Ogletree Plagiarism Case:

The Harvard Crimson reports that noted Harvard law professor Charles Ogletree will be disciplined for plagiarizing the work of Yale law professor Jack Balkin in a recent book. (Hat tip: How Appealing) Professor Ogletree claims the plagiarism was inadvertent, and there is no reason to suspect otherwise. The Crimson story nonetheless suggests that Professor Ogletree did plan to publish the work of others — in this case, his student research assistants — under his own name:

“I made a serious mistake during the editorial process of completing this book, and delegated too much responsibility to others during the final editing process,” he said. “I was negligent in not overseeing more carefully the final product that carries my name.” . . .

Ogletree told The Crimson that he had not read the passage of Balkin’s book that appears in his own work. An assistant inserted the material into a manuscript and intended for another assistant to summarize the passage, according to Ogletree’s statement. The first assistant inadvertently dropped the end quote, and the second assistant accidentally deleted the attribution to Balkin before sending a draft to the publisher.

When the draft returned, Ogletree did not realize that it was not his material, he said in the statement.

Prof Ogletree “did not realize it was not his material”? Does this mean he did not realize the words were not his own — in which case his research assistants were taking liberties with his manuscript — or did he simply not realize it was the work of someone other than his research assistants.

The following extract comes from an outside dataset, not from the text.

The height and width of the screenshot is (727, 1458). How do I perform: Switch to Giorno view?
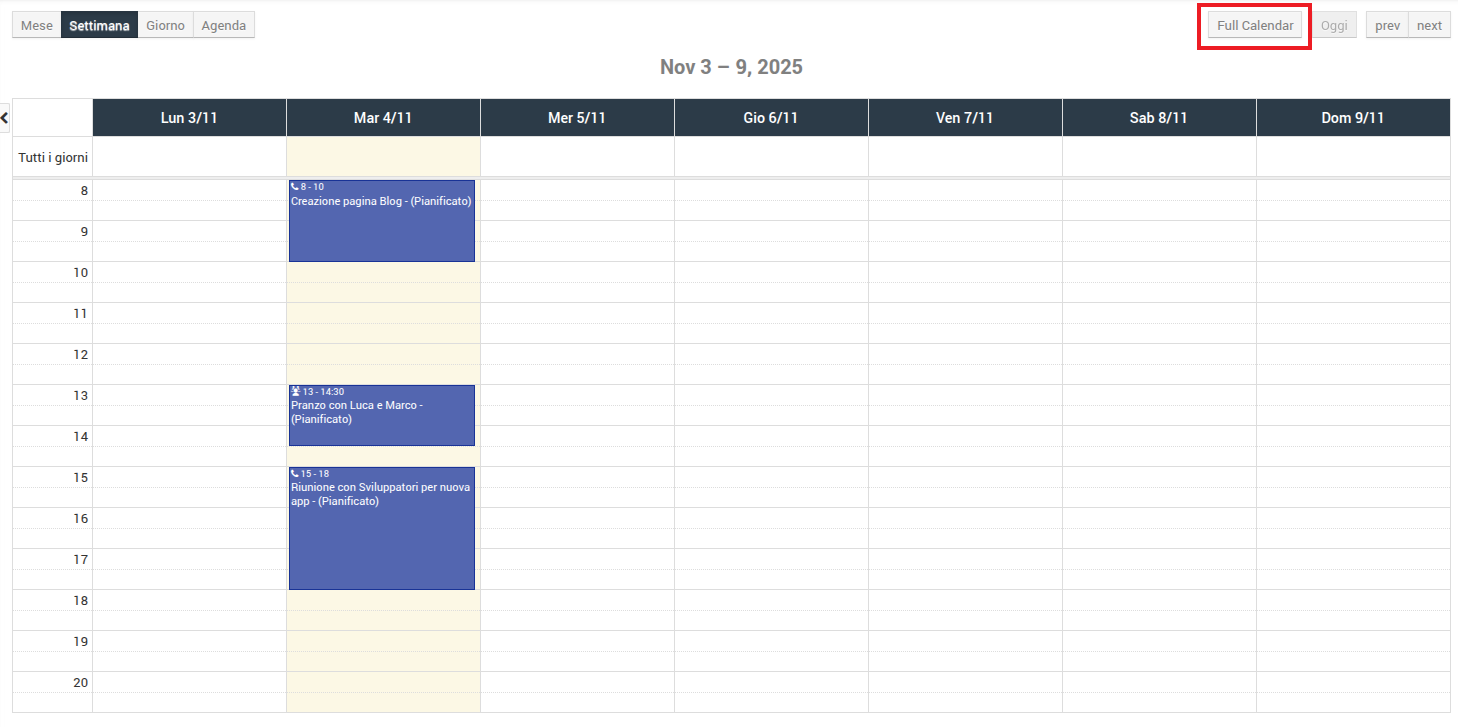click(165, 26)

If the latter, which I believe is the more likely reading of the above, then Ogletree did plan to publish the words of others under his own name.

Of course it is common for prominent figures to use ghostwriters in preparing manuscripts, and many authors include material prepared by — and perhaps even drafted by — research assistants and others. In this Professor Ogletree would hardly be alone. But is this the appropriate standard of scholarship for a tenured law professor? At Harvard? Perhaps I have an old fashioned perspective on these sorts of things, but I am disturbed by the idea of tenured professors at prestigious institutions using research assistants to draft portions of their scholarly work. It this a reasonable view? Or do I have an outmoted view of legal scholarship? After all, attorneys regularly sign documents draftd by others, so why shouldn’t law professors do the same?

The Weekly Standard‘s Joseph Bottum is also troubled by the standard of scholarship suggested by this case. He also notes that the Harvard Law School explicitly warns its students that inadvertence and the press of time are not acceptable excuses for plagiarism.